Página.
++++
Cuestiones lingüísticas - La columna idiomática
Cortejar con las palabras

Ilustración: una persona con megáfono del que sale un globo de cómic con forma de estallido
Ocultar nuestros pensamientos y sentimientos también es una función del lenguaje | © Goethe-Institut e. V./Illustration: Tobias Schrank

La función del lenguaje es, ante todo,  intercambiar información. Pero, según nuestro columnista Hernán D. Caro, también resulta de utilidad para ciertas tácticas de ocultamiento. Cuando piensa en ello, le viene a la mente la imagen de un ave que exhibe con orgullo su colorido plumaje, y no se trata de una casualidad.

El lenguaje (según aprendí en el colegio) se trata de un complejo sistema de símbolos que nos permite comunicarnos entre nosotros. Con ese “entre nosotros” me refiero también, por supuesto, a los animales y a otros seres vivos como las plantas y las setas. La comunicación, por el contrario, se define generalmente como “el intercambio o la transmisión de información por distintas vías y de diferentes formas” (Wikipedia), a lo que habría que añadir, pienso yo, y con fines diferentes.
 
Sobre este tema, el historiador israelita Yuval Noah Harari escribe en su libro Sapiens (de animales a dioses. Breve historia de la humanidad) por lo menos sobre tres aspectos impensables en las comunidades homo sapiens (es decir, en los asentamientos humanos de hace unos 70.000 años), antes de que surgiese el lenguaje:
 

–  intercambiar información sobre el estado del mundo para así planificar de forma colectiva, por ejemplo, cómo protegerse de algunas amenazas naturales
–  hablar sobre otros individuos y mejor a sus espaldas, vamos, chismorrear, y así fortalecer el sentido de comunidad y, llegado el caso, estar en posición de expulsar a un integrante
–  hablar de cosas imperceptibles (o inexistentes), articular mitos, religiones y ficciones, para crear y reforzar la identidad colectiva. Así como las jerarquías, el poder y otras estructuras de control.

Ocultar con intención

Pero el lenguaje además tiene otra función más compleja que me fascina, y que seguramente tenga que ver, y de forma intrincada, con las funciones antes mencionadas: la posibilidad de ocultar nuestros pensamientos o sentimientos para crear distancia o proximidad con las otras personas o incluso con la propia realidad, sean cuales sean nuestras intenciones.
++++
Listado facilitado.
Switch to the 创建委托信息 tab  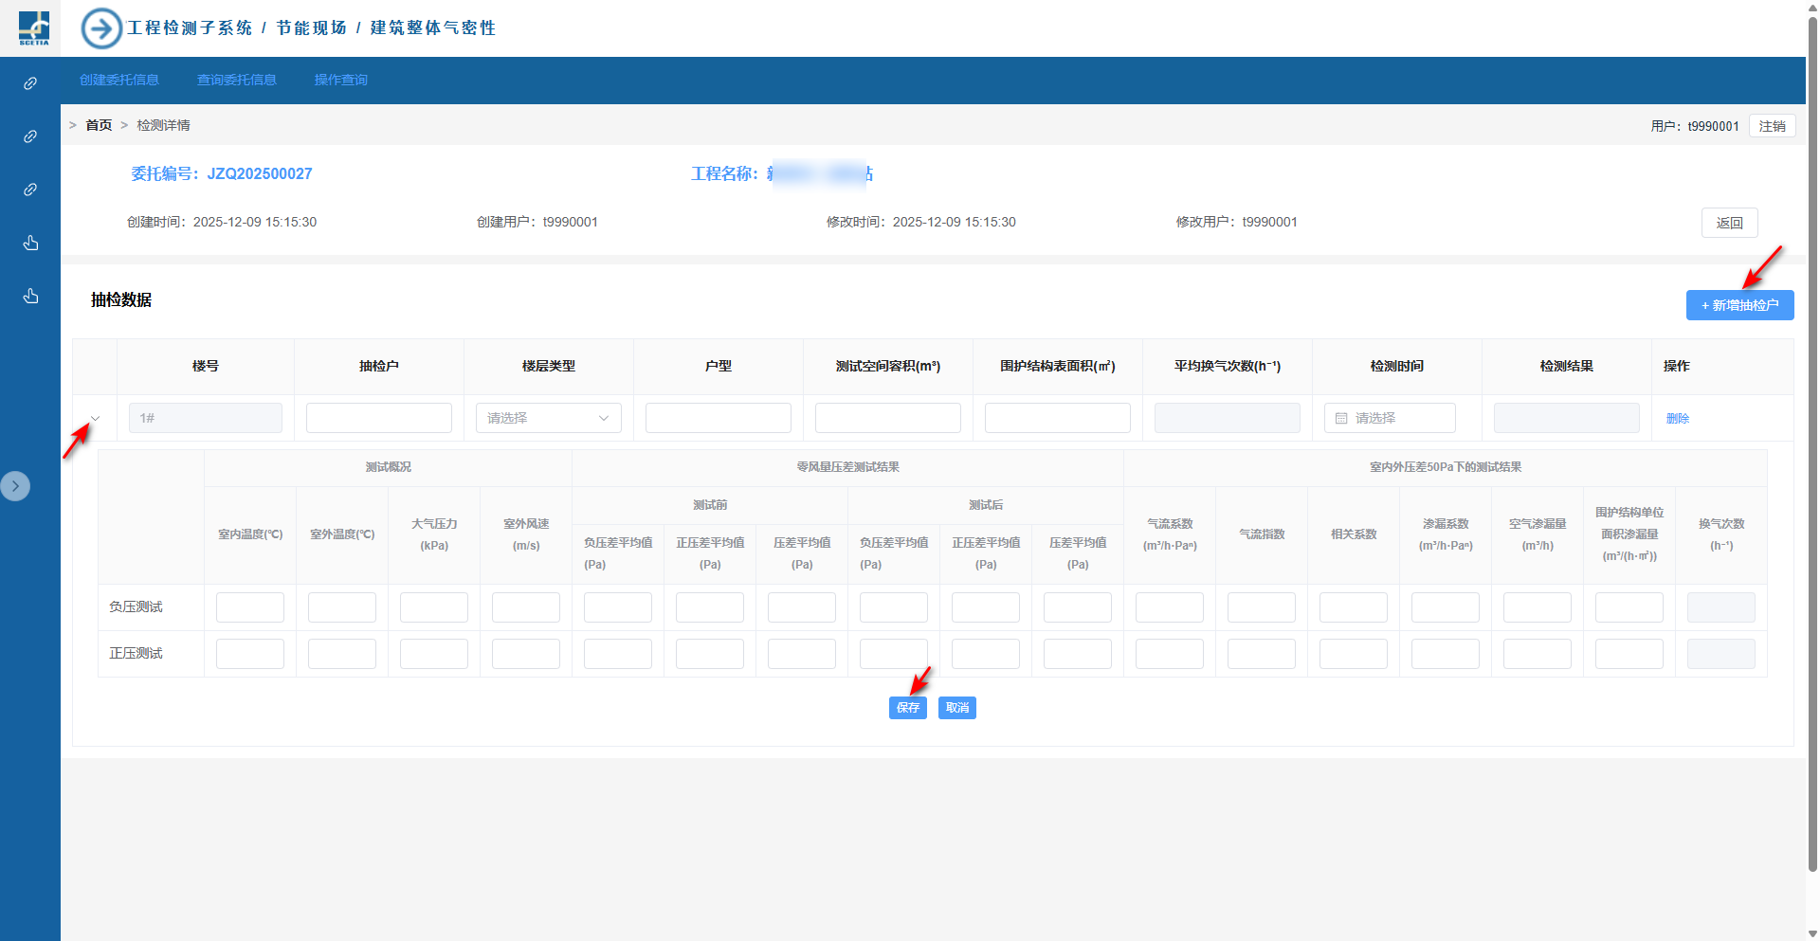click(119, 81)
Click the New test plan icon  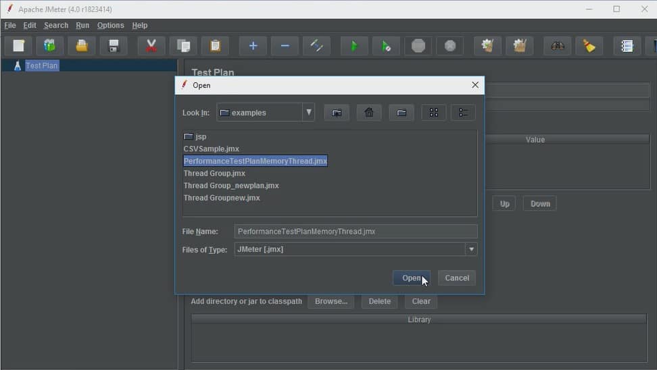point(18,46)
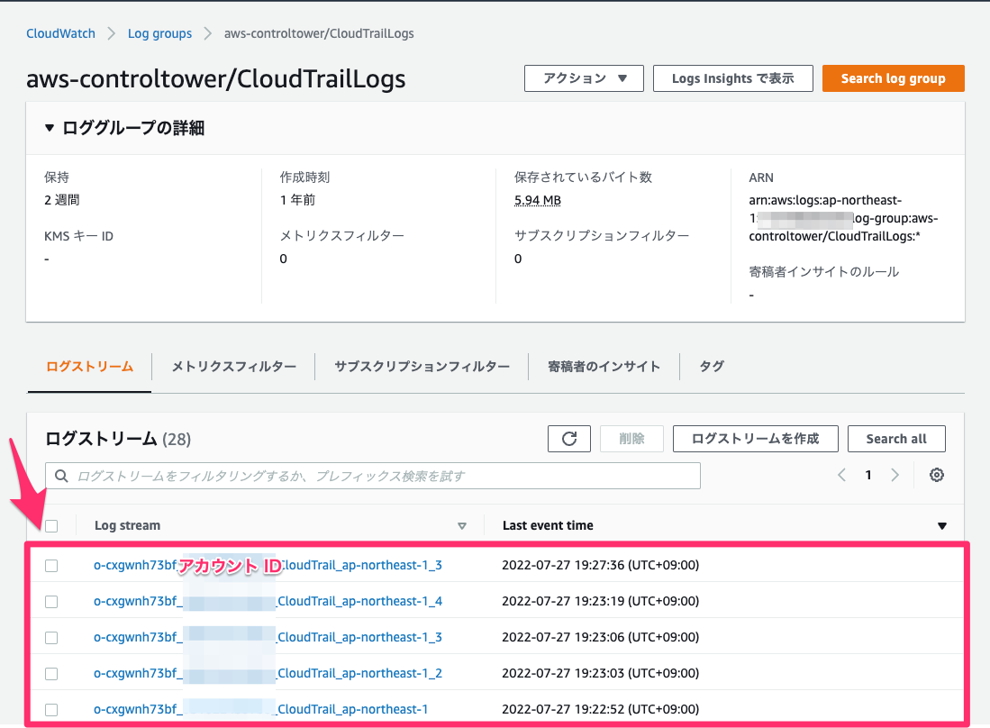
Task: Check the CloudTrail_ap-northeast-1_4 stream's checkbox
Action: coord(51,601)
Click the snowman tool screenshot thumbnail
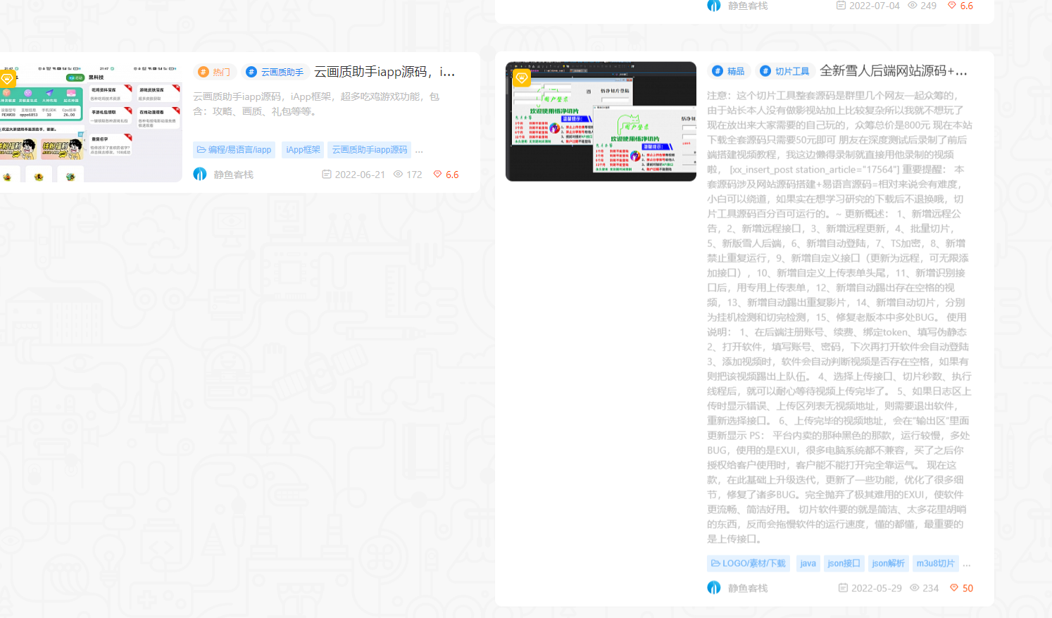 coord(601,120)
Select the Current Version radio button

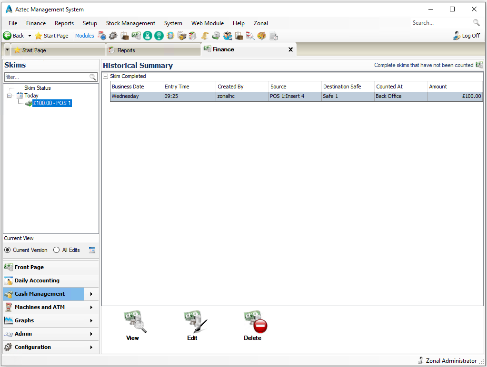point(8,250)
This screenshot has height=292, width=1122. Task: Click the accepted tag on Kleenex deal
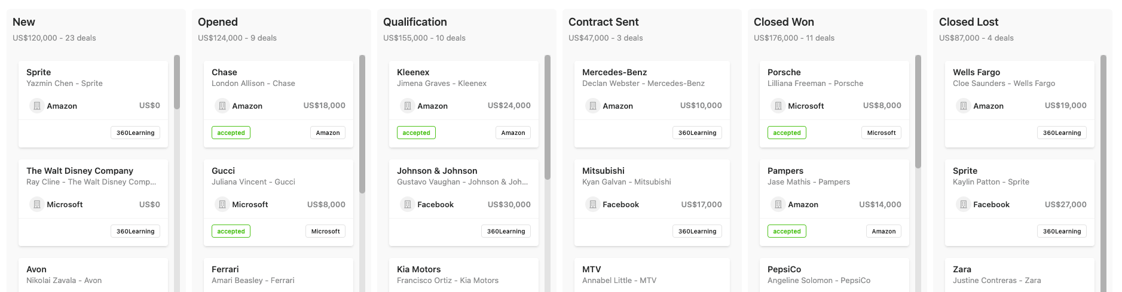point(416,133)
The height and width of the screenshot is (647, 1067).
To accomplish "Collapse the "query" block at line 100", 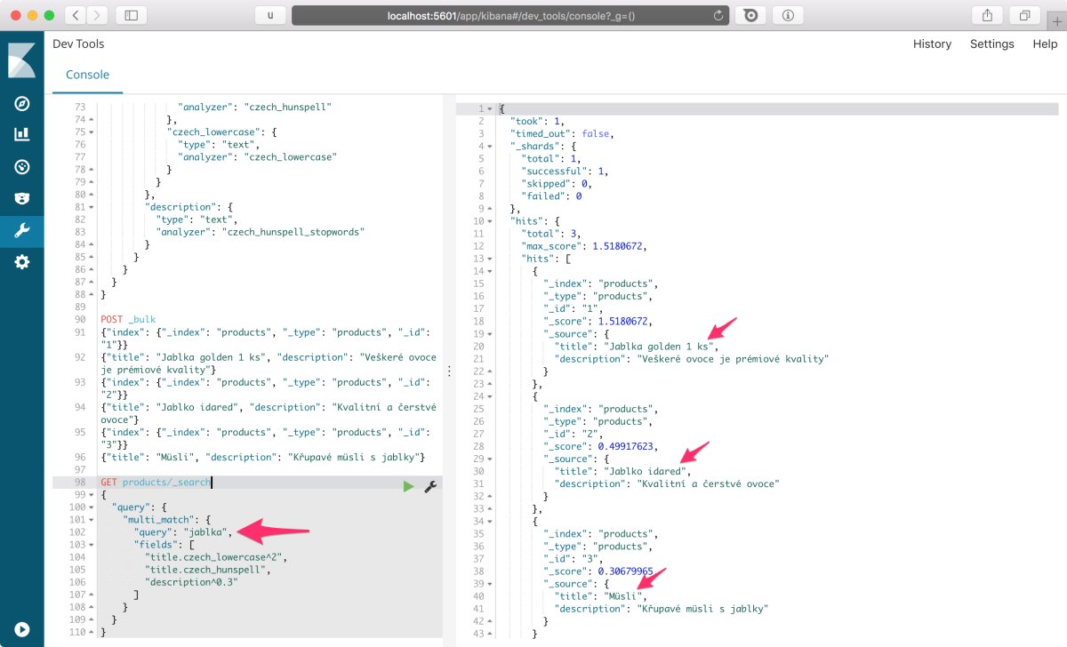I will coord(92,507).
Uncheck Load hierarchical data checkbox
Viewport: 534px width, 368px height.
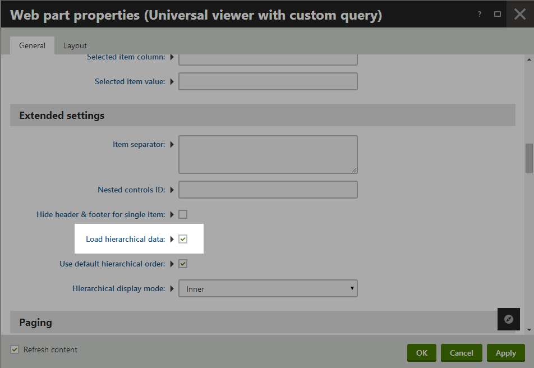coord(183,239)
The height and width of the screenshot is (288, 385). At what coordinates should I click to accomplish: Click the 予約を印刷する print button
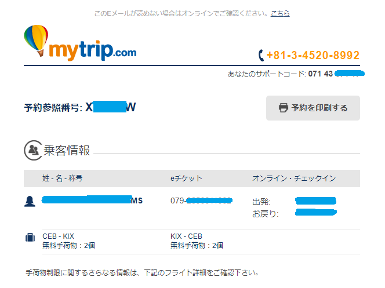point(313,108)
++++
Instrucciones.
- a) Enumera todas las personas mencionadas por su nombre en la columna sobre el lenguaje.
- b) Escribe la continuación de la columna sobre el lenguaje a partir del punto en que se detiene.
El listado no tiene relación con la columna sobre el lenguaje.

Respuestas por tarea.
- a) Hernán D. Caro, Yuval Noah Harari y Tobias Schrank.

- b)
 
Esta función se manifiesta de distintas formas. De todas ellas, la más terrible, sería el uso de ciertas palabras en los regímenes totalitarios para enmascarar hechos atroces, como por ejemplo, la “solución final de la cuestión judía” o el “tratamiento especial” de la Alemania nazi. Otra forma serían las expresiones discriminatorias, como el uso de construcciones tan llenas pero tan vacías como en alemán “Mensch mit Migrationshintergrund” (persona con trasfondo migratorio) o de conceptos francamente odiosos como, de nuevo en alemán, "Asyltourismus” (turismo para refugiados).
 
También podríamos incluir la palabrería política, las mentirijillas del día a día y, probablemente, una parte importante del lenguaje dedicado al amor y la seducción, cuyo objetivo precisamente es crear ilusiones con palabras. Llegados a este punto, recomiendo fervientemente la lectura del grandioso y algo malicioso estudio del investigador literario Manfred Schneider Liebe und Betrug: Die Sprache des Verlangens (Amor y traición: el lenguaje del deseo), y me permito citar a Rainer Maria Rilke: “Sieh dir die Liebenden an, / wenn erst das Bekennen begann, / wie bald sie lügen” (“Mira los amantes: acaban de conocerse, y qué pronto se mienten”).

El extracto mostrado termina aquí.